— begin Material supplied —

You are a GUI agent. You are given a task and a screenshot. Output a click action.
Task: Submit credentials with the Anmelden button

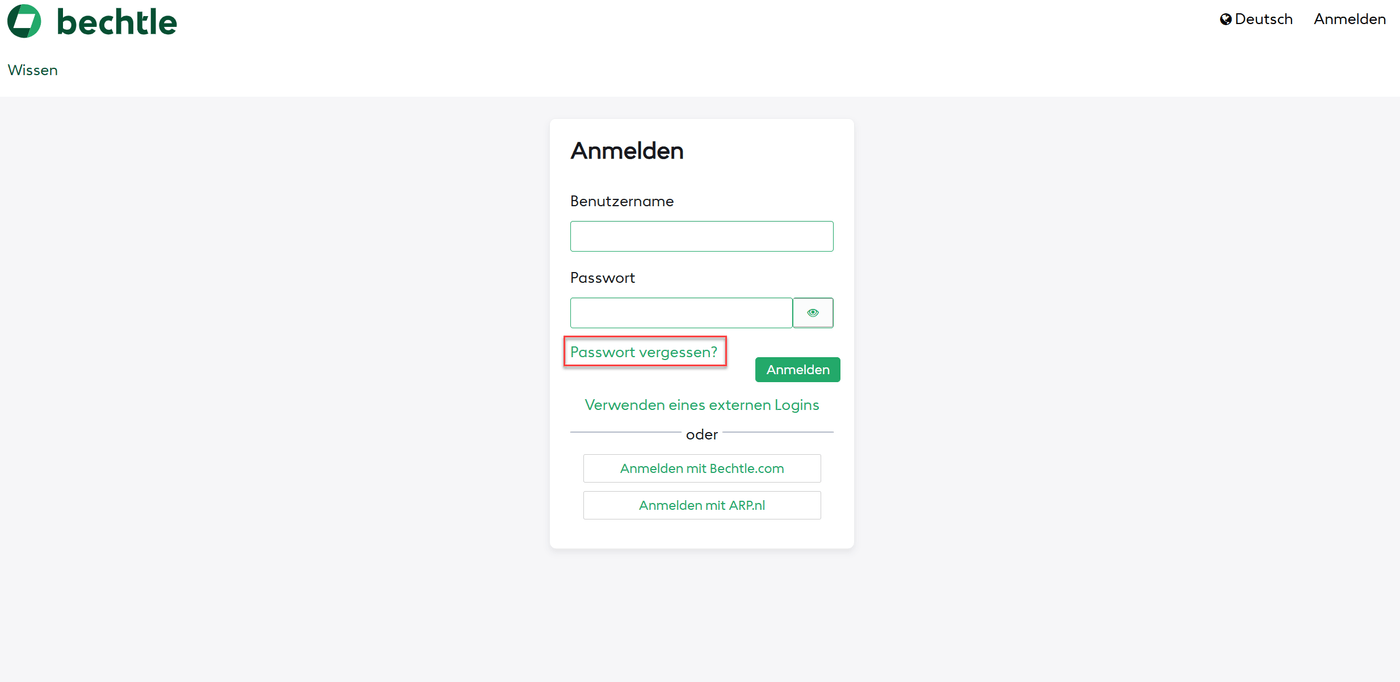(x=797, y=369)
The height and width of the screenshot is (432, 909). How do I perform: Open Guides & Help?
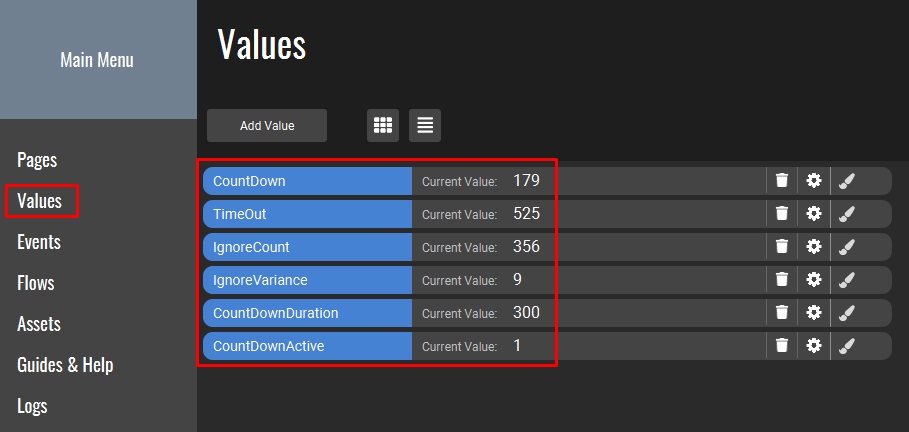pos(65,365)
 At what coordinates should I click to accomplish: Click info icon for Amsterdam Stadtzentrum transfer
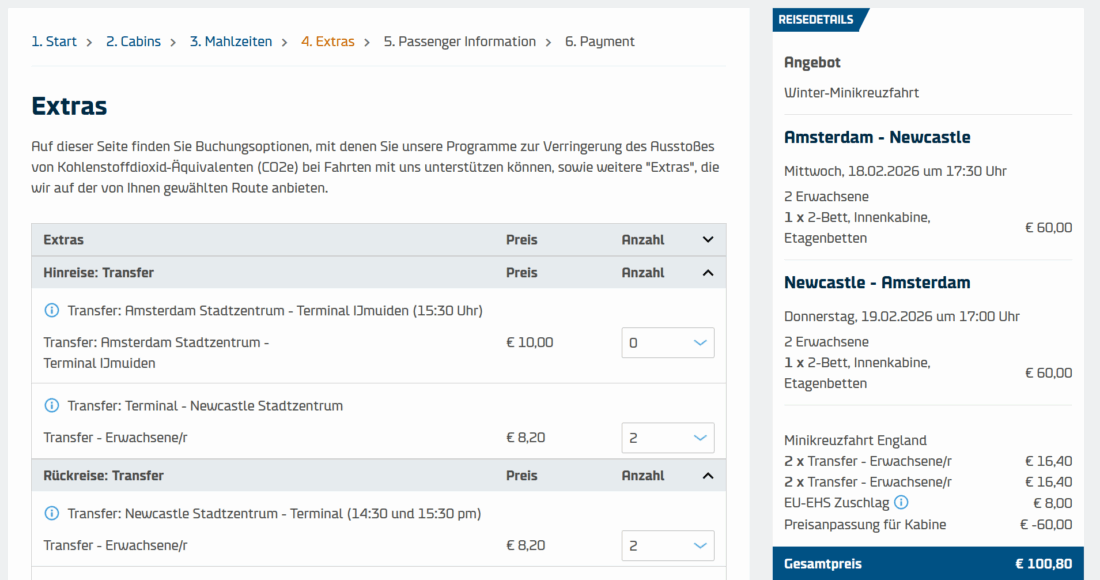point(52,311)
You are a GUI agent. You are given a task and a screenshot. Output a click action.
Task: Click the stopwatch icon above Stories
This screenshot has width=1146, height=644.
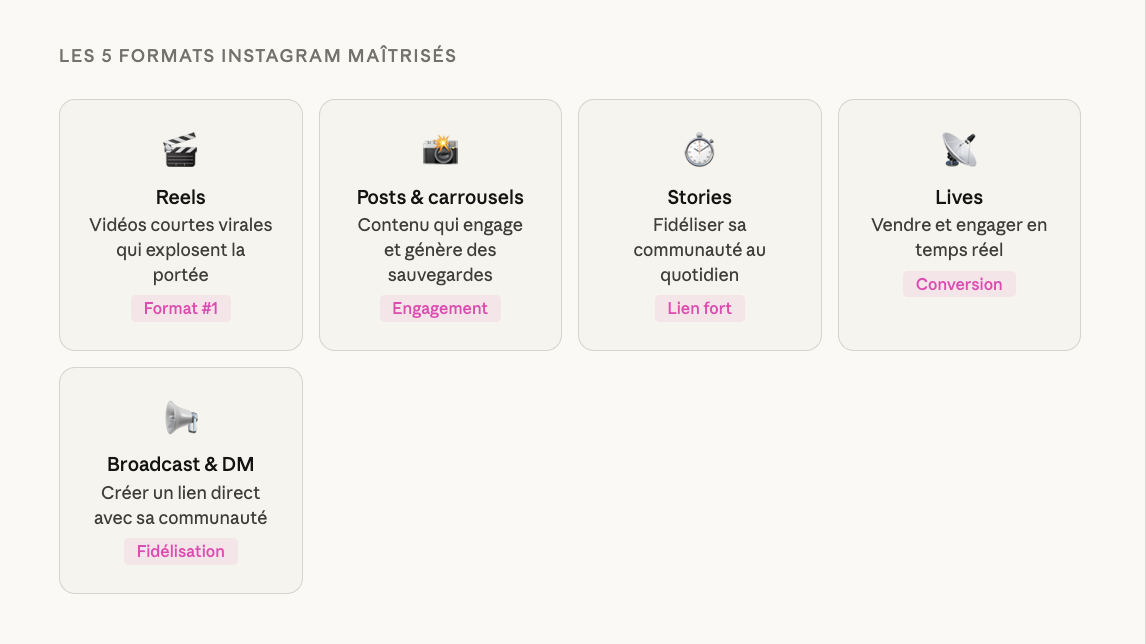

— end Material supplied —

The task = Reproduce verbatim the lines from the one containing "At what coordinates" through the last line above, both included. Omit the pictures from your answer.

Response for this exercise =
 At what coordinates should I click to accomplish: Click info icon for Amsterdam Stadtzentrum transfer
point(52,311)
You are a GUI agent. You are given a task and a screenshot. Output a click action.
Task: Click the stopwatch icon above Stories
This screenshot has width=1146, height=644.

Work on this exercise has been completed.